● **Data for this task**:

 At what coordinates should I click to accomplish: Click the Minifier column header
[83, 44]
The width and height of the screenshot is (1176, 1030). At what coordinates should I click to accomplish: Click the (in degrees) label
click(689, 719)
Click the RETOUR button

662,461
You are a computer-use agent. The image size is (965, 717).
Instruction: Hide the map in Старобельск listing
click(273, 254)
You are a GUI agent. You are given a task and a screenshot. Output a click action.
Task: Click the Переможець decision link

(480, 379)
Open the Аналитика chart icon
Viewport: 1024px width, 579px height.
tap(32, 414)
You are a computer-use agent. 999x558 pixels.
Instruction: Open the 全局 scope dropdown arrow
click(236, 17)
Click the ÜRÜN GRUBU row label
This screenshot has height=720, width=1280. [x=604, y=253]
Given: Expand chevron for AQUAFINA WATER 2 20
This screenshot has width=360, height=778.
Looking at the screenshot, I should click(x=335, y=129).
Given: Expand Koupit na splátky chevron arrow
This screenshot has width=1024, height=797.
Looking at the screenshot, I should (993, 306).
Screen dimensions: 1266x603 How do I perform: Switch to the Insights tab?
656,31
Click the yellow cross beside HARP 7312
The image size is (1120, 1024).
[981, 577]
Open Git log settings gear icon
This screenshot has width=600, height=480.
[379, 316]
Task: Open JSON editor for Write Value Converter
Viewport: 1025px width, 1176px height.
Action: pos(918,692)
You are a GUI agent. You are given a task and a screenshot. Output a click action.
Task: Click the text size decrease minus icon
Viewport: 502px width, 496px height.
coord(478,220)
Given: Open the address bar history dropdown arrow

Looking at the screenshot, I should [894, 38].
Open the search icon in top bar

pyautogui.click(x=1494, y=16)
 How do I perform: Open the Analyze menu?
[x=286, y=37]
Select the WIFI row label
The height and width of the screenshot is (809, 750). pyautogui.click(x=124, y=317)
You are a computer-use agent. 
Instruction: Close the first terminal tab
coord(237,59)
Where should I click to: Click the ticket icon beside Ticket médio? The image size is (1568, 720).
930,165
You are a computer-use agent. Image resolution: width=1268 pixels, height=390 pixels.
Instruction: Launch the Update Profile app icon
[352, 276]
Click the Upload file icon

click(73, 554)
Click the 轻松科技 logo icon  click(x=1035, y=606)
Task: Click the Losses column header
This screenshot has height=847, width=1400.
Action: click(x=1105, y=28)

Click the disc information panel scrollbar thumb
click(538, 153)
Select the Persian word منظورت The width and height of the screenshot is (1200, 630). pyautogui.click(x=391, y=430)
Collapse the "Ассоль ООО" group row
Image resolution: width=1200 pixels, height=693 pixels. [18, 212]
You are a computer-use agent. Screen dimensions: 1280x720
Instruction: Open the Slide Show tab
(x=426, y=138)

● **Exercise directions**:
The records above need to be retyped in full, exactly as given.

● **Answer to the problem**:
 At what coordinates should I click to accomplish: Click the Minifier column header
[83, 44]
The width and height of the screenshot is (1176, 1030). At what coordinates should I click to accomplish: Click the (in degrees) label
click(689, 719)
Click the RETOUR button

662,461
You are a computer-use agent. The image size is (965, 717).
Instruction: Hide the map in Старобельск listing
click(273, 254)
You are a GUI agent. You are given a task and a screenshot. Output a click action.
Task: Click the Переможець decision link

(480, 379)
Open the Аналитика chart icon
Viewport: 1024px width, 579px height.
tap(32, 414)
You are a computer-use agent. 999x558 pixels.
Instruction: Open the 全局 scope dropdown arrow
click(236, 17)
Click the ÜRÜN GRUBU row label
This screenshot has height=720, width=1280. [x=604, y=253]
Given: Expand chevron for AQUAFINA WATER 2 20
This screenshot has width=360, height=778.
Looking at the screenshot, I should click(x=335, y=129).
Given: Expand Koupit na splátky chevron arrow
This screenshot has width=1024, height=797.
Looking at the screenshot, I should (993, 306).
Screen dimensions: 1266x603 How do I perform: Switch to the Insights tab?
656,31
Click the yellow cross beside HARP 7312
The image size is (1120, 1024).
[981, 577]
Open Git log settings gear icon
This screenshot has width=600, height=480.
[379, 316]
Task: Open JSON editor for Write Value Converter
Viewport: 1025px width, 1176px height.
Action: pos(918,692)
You are a GUI agent. You are given a task and a screenshot. Output a click action.
Task: Click the text size decrease minus icon
Viewport: 502px width, 496px height.
coord(478,220)
Given: Open the address bar history dropdown arrow

Looking at the screenshot, I should [894, 38].
Open the search icon in top bar

pyautogui.click(x=1494, y=16)
 How do I perform: Open the Analyze menu?
[x=286, y=37]
Select the WIFI row label
The height and width of the screenshot is (809, 750). pyautogui.click(x=124, y=317)
You are a computer-use agent. 
Instruction: Close the first terminal tab
coord(237,59)
Where should I click to: Click the ticket icon beside Ticket médio? The image size is (1568, 720).
930,165
You are a computer-use agent. Image resolution: width=1268 pixels, height=390 pixels.
Instruction: Launch the Update Profile app icon
[352, 276]
Click the Upload file icon

click(73, 554)
Click the 轻松科技 logo icon  click(x=1035, y=606)
Task: Click the Losses column header
This screenshot has height=847, width=1400.
Action: click(x=1105, y=28)

Click the disc information panel scrollbar thumb
click(538, 153)
Select the Persian word منظورت The width and height of the screenshot is (1200, 630). pyautogui.click(x=391, y=430)
Collapse the "Ассоль ООО" group row
Image resolution: width=1200 pixels, height=693 pixels. [18, 212]
You are a computer-use agent. Screen dimensions: 1280x720
Instruction: Open the Slide Show tab
(x=426, y=138)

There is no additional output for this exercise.